The Associated Press is the latest news agency to begin using robotic automation to write news stories -- specifically, financial stories about companies’ quarterly earnings.
As a journalist who’s had to write these types of stories in the past, I can tell you that they involve mainly regurgitating financial data and plugging numbers into a story template, and they can be a tedious chore.
This is exactly what makes them conducive to being written by a robotic automation platform rather than a human reporter, James Kotecki told Design News. He's the manager of media and public relations at Automated Insights, the company providing the AP with the technology, called Wordsmith. “Corporate earnings stories are a great fit for our Wordsmith platform because they are based on lots of quantitative data.”
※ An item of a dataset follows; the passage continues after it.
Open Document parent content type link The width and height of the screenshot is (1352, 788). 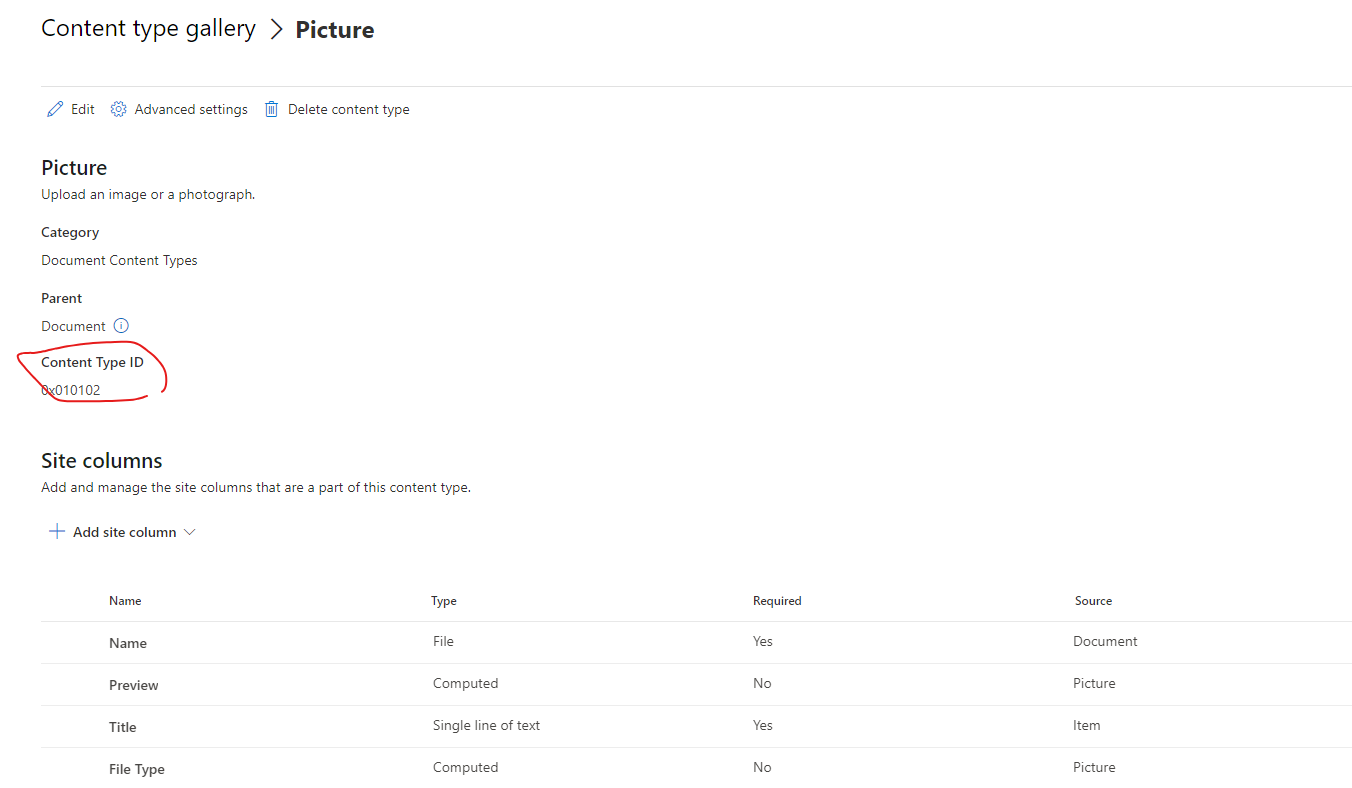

Data is what is key to the Wordsmith platform, which takes several steps to write stories, not unlike the path journalists also take, but in an electronic fashion. First the technology retrieves publicly available data and then analyzes it, creating metrics that classify interesting trends, records, deltas, and streaks.
The platform then finds patterns in the data and puts them into context, finding data that can be used in a story. Finally, the platform structures a narrative as a reporter would and then publishes it to a content-management system.
In addition to financial stories, Automated Insights also offers its technology in a number of other vertical markets, including sports, consumer content, business intelligence, and website analytics, Kotecki told us.
Using Wordsmith will allow the AP to provide 4,000 more earnings stories quarterly and free up journalists to write other content, Lou Ferrara, vice president and managing editor at AP, said in an online interview with AP director of Media Relations Paul Colford.
This is the point behind the technology -- not to replace human journalists, but to relieve them of routine stories that, frankly, a machine can write, allowing them to pursue other more creative and interesting topics, according to Kotecki. “Our technology goes places humans cannot go or do not want to go,” he told us. “When Wordsmith creates those additional stories for AP, it's not replacing anyone. It's adding content to the world. In the cases where a human was writing a basic earnings story, Wordsmith will free that person to do more interesting work.”
“This is about using technology to free journalists to do more journalism and less data processing, not about eliminating jobs,” AP’s Ferrara concurred. He added that AP’s writers generally are pleased with the introduction of the new technology, which begins this month.
The AP is not the first news outlet to begin using automation to write news stories. The LA Times already has experimented with robotic automation to write breaking news faster than its human reporters can. Other agencies also are working with a company called Narrative Science, which has a platform similar to Wordsmith called Quill.